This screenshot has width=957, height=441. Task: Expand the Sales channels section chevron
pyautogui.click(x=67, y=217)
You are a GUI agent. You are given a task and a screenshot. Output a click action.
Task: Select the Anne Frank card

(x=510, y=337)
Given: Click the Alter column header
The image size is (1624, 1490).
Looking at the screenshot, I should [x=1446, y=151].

○ ○ ○ ○

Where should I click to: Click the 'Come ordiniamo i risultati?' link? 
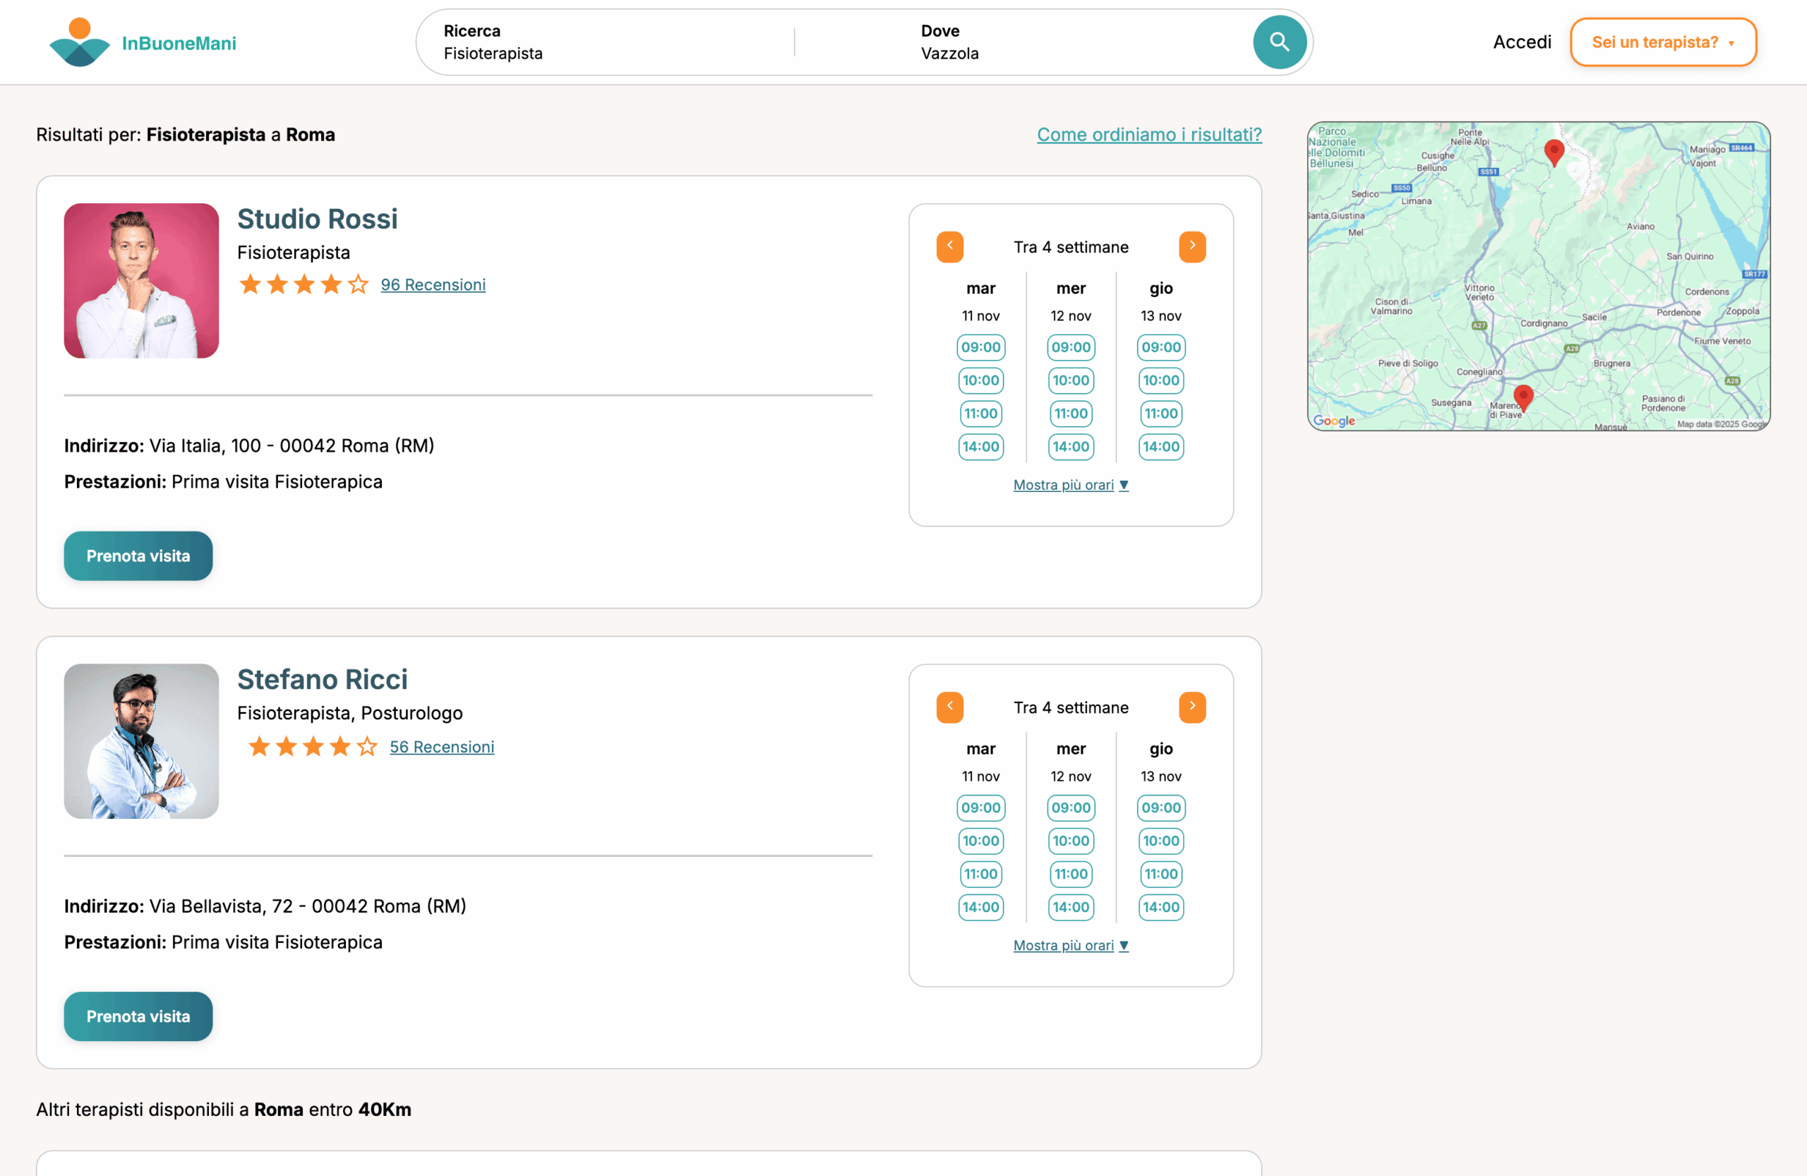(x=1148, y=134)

○ ○ ○ ○

▶ [Exercise directions]
Word for word, restate the lines above from the line containing "This screenshot has" through the line containing "Given: Click the Alter column header", with both included and nothing else.

▶ [Exercise result]
This screenshot has width=957, height=441. Task: Expand the Sales channels section chevron
pyautogui.click(x=67, y=217)
You are a GUI agent. You are given a task and a screenshot. Output a click action.
Task: Select the Anne Frank card

(x=510, y=337)
Given: Click the Alter column header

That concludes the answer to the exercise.